───── Material provided

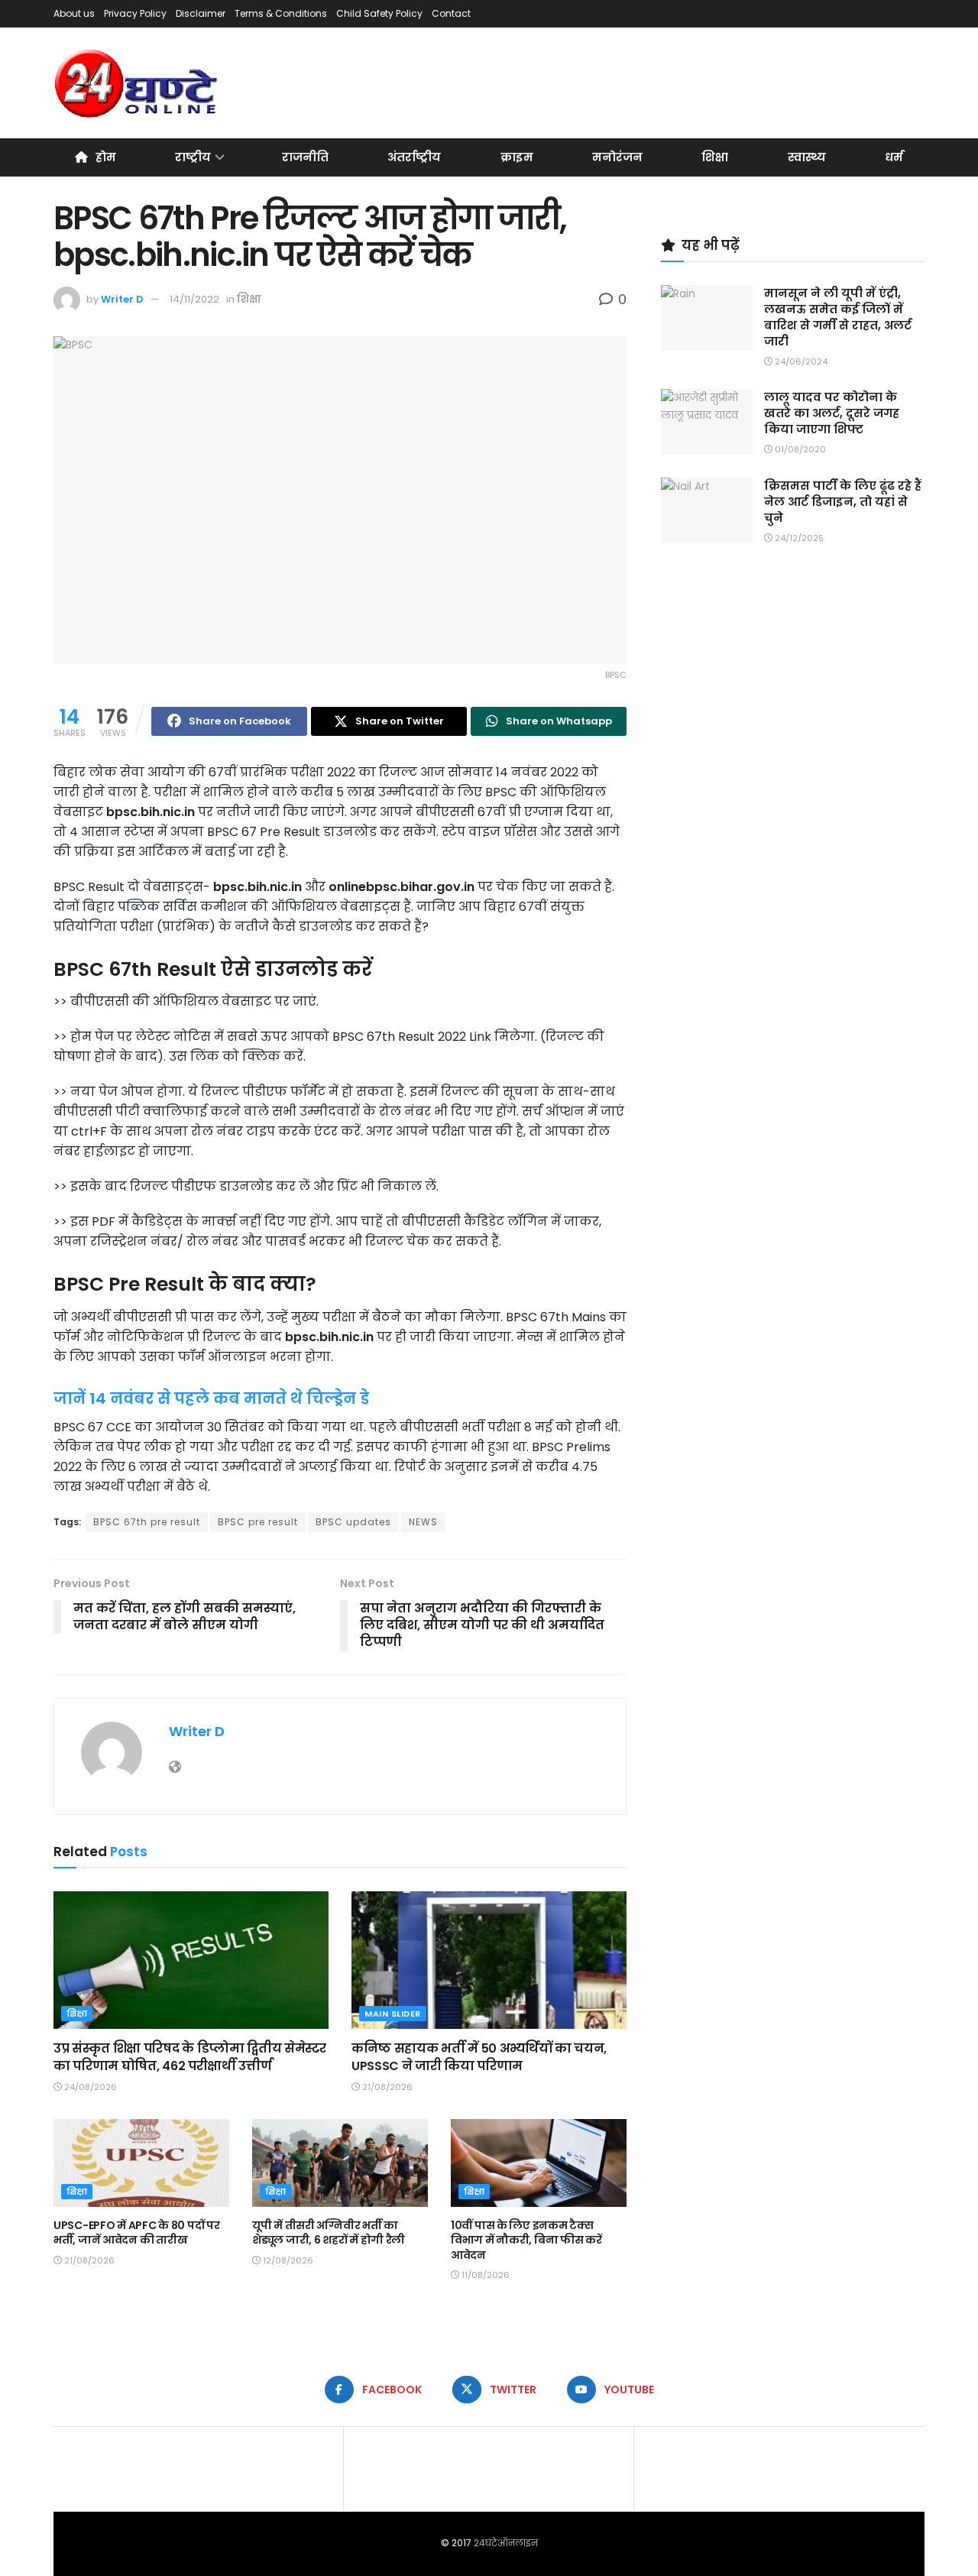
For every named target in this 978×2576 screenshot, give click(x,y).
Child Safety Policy (379, 13)
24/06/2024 (799, 361)
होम (106, 157)
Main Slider (392, 2013)
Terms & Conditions (281, 13)
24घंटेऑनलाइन (506, 2542)
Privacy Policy (135, 13)
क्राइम (516, 157)
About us (74, 13)
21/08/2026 (386, 2087)
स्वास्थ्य (807, 157)
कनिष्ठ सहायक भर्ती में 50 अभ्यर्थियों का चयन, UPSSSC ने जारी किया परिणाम (479, 2057)
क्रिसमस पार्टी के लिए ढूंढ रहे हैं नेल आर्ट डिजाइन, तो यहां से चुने (842, 502)
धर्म (894, 157)
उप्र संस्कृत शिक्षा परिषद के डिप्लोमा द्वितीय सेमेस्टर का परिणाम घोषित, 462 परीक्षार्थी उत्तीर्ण (189, 2057)
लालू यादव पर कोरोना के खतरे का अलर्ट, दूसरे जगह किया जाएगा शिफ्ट (831, 413)
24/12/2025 (798, 538)
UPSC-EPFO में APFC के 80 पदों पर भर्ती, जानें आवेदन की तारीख (136, 2233)
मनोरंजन (617, 157)
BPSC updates (353, 1521)
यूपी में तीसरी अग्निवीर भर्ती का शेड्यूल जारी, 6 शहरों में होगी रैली (328, 2233)
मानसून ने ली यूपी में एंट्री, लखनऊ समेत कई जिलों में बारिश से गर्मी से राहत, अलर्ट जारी (838, 317)
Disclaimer (200, 13)
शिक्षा (714, 157)
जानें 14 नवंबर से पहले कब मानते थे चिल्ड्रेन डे (211, 1398)
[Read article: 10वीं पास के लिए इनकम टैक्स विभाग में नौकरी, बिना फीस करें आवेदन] (539, 2163)
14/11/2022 (194, 299)
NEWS (423, 1521)
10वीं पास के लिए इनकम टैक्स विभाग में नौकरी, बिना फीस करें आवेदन (526, 2240)
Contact (451, 13)
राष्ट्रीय (193, 157)
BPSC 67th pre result (146, 1521)
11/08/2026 (484, 2275)
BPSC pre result (258, 1521)
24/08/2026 (89, 2087)
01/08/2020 (799, 449)
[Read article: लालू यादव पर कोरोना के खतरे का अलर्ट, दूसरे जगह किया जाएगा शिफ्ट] (707, 422)
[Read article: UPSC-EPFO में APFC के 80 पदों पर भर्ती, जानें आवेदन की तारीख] (141, 2163)
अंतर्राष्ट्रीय (414, 157)
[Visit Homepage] (137, 83)
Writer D (122, 299)
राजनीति (305, 157)
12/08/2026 (287, 2260)
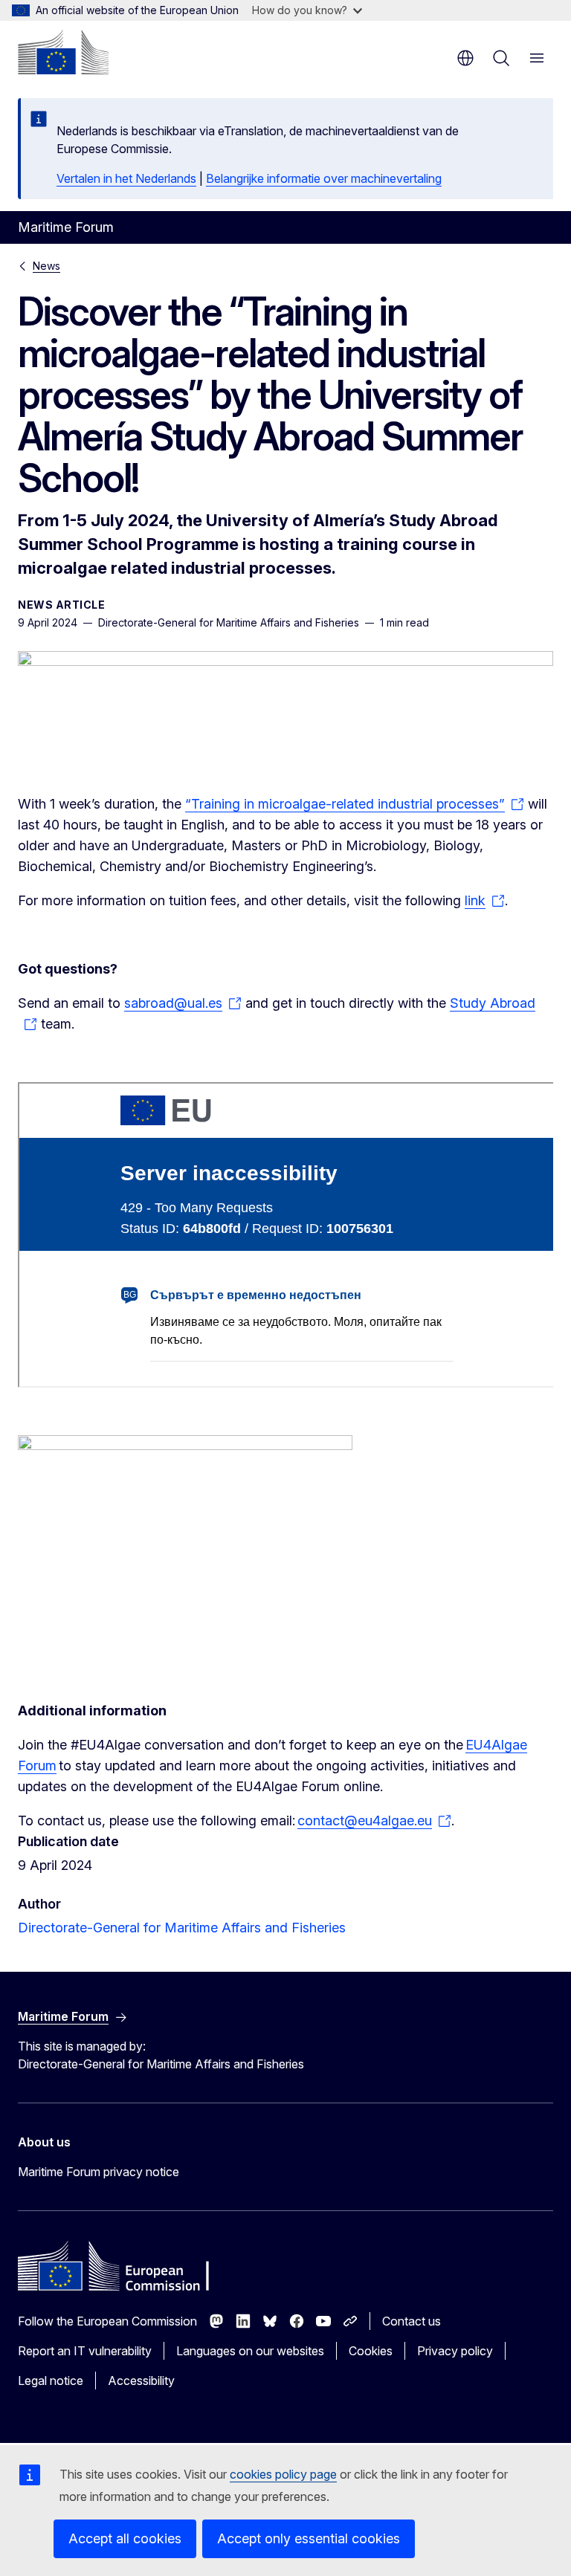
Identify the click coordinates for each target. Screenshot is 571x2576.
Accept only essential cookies (308, 2538)
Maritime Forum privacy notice (98, 2171)
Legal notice (50, 2380)
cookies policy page (283, 2474)
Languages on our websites (250, 2350)
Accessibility (141, 2380)
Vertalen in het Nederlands (126, 178)
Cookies (371, 2350)
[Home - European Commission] (63, 52)
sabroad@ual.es (173, 1003)
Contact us (411, 2321)
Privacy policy (455, 2350)
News (46, 265)
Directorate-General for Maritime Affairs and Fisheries (182, 1927)
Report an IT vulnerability (85, 2350)
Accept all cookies (124, 2538)
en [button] (465, 58)
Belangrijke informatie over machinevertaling (324, 178)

──────────

Scan the data above, please, and give the number of lines where the word "UPSC" occurs, with no further text.

2